“Why are you keeping those moldy old newspapers? Daniel is gone, Margaret,” my daughter-in-law said, her voice sharp as she gestured at the cardboard box sitting on my kitchen table.
She was leaning against my counter, checking her watch, looking like she wanted to be anywhere else in the world.
I didn’t answer her.
I just kept my hands pressed flat against the top of the box.
At seventy-six years old, you learn that some things are too sacred to defend to people who don’t understand.
To Susan, my daughter-in-law, it was just a pile of dusty clutter from a storage unit that had been costing eighty dollars a month.
But to me, it was my son.
For thirty years, my son Daniel called me every single Sunday at exactly two o’clock.
We did the Sunday crossword together over the phone.
It was our ritual.
It started back in 1989 when he went off to college in Chicago.
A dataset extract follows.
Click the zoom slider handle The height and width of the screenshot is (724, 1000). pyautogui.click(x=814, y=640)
He was homesick, though he would never admit it to his friends.
So, he would buy the Sunday paper, and I would buy mine, and at two o’clock, my kitchen phone would ring.
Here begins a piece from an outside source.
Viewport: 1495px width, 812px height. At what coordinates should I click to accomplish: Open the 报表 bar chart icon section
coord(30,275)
We kept it up through his graduation, through his marriage to Susan, through the birth of his daughter Chloe, and through his painful divorce years later.
No matter where he was in the world, that phone rang.
He would read the clues out loud and let me have all the easy ones, like I didn’t know what he was doing.
I always let him think he was fooling me.
Then, in October of 2019, the calls stopped.
Daniel died of a sudden, massive heart attack at his desk.
He was only forty-six.
They found him on a Monday morning.
I remember staring at my kitchen wall on that first Sunday after his funeral, waiting for the clock to hit two.
When the room remained silent, I felt a physical pain in my chest, like something had folded in on itself.
I still buy two copies of the Sunday paper every single week.
I take them home, lay them on the kitchen table, and I just leave them there.
I can’t explain that to anyone, so I’ve stopped trying.
People think grief has an expiration date, but they are wrong.
Last week, my nineteen-year-old granddaughter Chloe called me.
She told me she was cleaning out Daniel’s old storage unit because the fees were getting too high for her mother to keep paying.
An hour later, she and Susan showed up at my house with three cardboard boxes.
Susan wanted to throw most of it in the dumpster behind my apartment.
“It’s just old textbooks and newspapers, Margaret,” Susan sighed, rubbing her temples. “We don’t need to hoard this stuff.”
“Leave the box,” I said softly.
My voice didn’t shake, but my jaw locked so hard my teeth ached.
Chloe looked at me, her eyes soft with understanding.